Anti-gun violence advocate says government funding misdirected

By Nicole Georges

Louis March

Louis March, Founder of Zero Gun Violence Movement, a collaboration of 40 agencies and programs working towards the ambitious goal of zero gun violence in the city, says the millions of dollars pledged by the Federal government to fight illegal guns and gang violence should not go solely into policing. Federal Crime Reduction Minister Bill Blair recently announced a $54 million pledge to help Ontario address gun violence and crime.

Marsh, whose organization is now 6 years old, says he and other advocates connect and consult with victims of gun violence, as well as persons who formally engaged in gun crimes, to seek solutions to make Toronto safe.  He says those consultations show that communities need to be invested in and Federal funds are being misdirected.

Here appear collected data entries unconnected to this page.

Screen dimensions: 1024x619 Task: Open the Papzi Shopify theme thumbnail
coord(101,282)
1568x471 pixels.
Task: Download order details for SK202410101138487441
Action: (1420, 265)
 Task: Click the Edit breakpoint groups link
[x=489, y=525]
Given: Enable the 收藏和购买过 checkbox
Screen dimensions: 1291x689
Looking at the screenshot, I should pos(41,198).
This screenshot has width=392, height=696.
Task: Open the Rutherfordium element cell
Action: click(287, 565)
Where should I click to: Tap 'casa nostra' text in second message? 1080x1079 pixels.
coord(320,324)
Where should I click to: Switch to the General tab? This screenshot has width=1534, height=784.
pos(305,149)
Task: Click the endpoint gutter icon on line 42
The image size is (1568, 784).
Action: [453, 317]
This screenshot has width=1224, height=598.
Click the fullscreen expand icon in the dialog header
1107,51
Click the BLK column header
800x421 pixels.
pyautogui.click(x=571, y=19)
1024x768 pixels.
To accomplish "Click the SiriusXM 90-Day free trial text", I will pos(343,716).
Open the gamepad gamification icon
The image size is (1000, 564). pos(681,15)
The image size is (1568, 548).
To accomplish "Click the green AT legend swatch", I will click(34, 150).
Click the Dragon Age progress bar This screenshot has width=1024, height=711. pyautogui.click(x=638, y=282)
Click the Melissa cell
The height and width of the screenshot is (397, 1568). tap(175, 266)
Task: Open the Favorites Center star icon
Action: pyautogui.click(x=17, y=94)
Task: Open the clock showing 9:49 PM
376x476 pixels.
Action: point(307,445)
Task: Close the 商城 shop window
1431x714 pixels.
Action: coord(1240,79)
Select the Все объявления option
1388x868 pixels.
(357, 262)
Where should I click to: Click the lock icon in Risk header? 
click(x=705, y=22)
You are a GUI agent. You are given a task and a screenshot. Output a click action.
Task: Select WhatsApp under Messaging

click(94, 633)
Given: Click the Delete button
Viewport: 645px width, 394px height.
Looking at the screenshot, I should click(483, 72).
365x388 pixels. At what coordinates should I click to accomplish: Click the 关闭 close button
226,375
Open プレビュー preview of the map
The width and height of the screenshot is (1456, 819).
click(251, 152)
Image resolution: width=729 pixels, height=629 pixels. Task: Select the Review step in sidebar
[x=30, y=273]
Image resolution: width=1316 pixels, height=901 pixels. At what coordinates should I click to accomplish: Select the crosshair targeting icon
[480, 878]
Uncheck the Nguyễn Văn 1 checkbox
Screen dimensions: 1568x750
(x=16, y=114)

“This money  is part of $328 million announced last year which they plan to disburse to the provinces over 3 years, and in Ontario it’s earmarked to go towards policing, specialised prosecutors to handle bail, and intelligence gathering in jail. To solve gun violence you cannot focus solely on policing. There needs to be investment in communities, in programs and policies which deal with the socio-economic causes of violence,” said Marsh.

Marsh was critical of what he perceives as Mayor John Tory’s rhetoric on anti-gun violence, and suggested the recent Federal funds will be used as “hush money”.

“This money is going to stop John Tory from talking about a ban on hand guns. Every time money is announced, it goes to policing; not investment in families, societies or communities. Tory describes Toronto as safe, and he’s right; some areas are safe. In other communities when it gets dark people barricade themselves in their homes. We’ve had 285 shootings this year, 430 victims last year we had 364 victims.”  Marsh adds the Mayor has ignored or refused repeated calls to host an anti-gun violence summit bringing community and government stakeholders together.

According to the Zero gun-violence activist, the current funding will not have the desired impact on alleviating gun violence in the city.

“We have worked for the last 6 years across this city, consulting and engaging in advocacy for government funding, and changes to policy and programming designs and decisions. We talk to the victims and see the after-effects gun crimes have had on them, and we talk to those who have used guns, and now want to be part of the solution. They all point to taking care of the needs of kids, keeping them in school and directing them away from a life of crime. Unfortunately government announces these funds to make people feel safe, but I don’t trust their motivation because they are not doing what it takes to prevent this violence; it’s about reaction not prevention.” Marsh concludes that government funding can only make a difference if it is part and parcel of a more comprehensive plan that includes investment in jobs, health and education.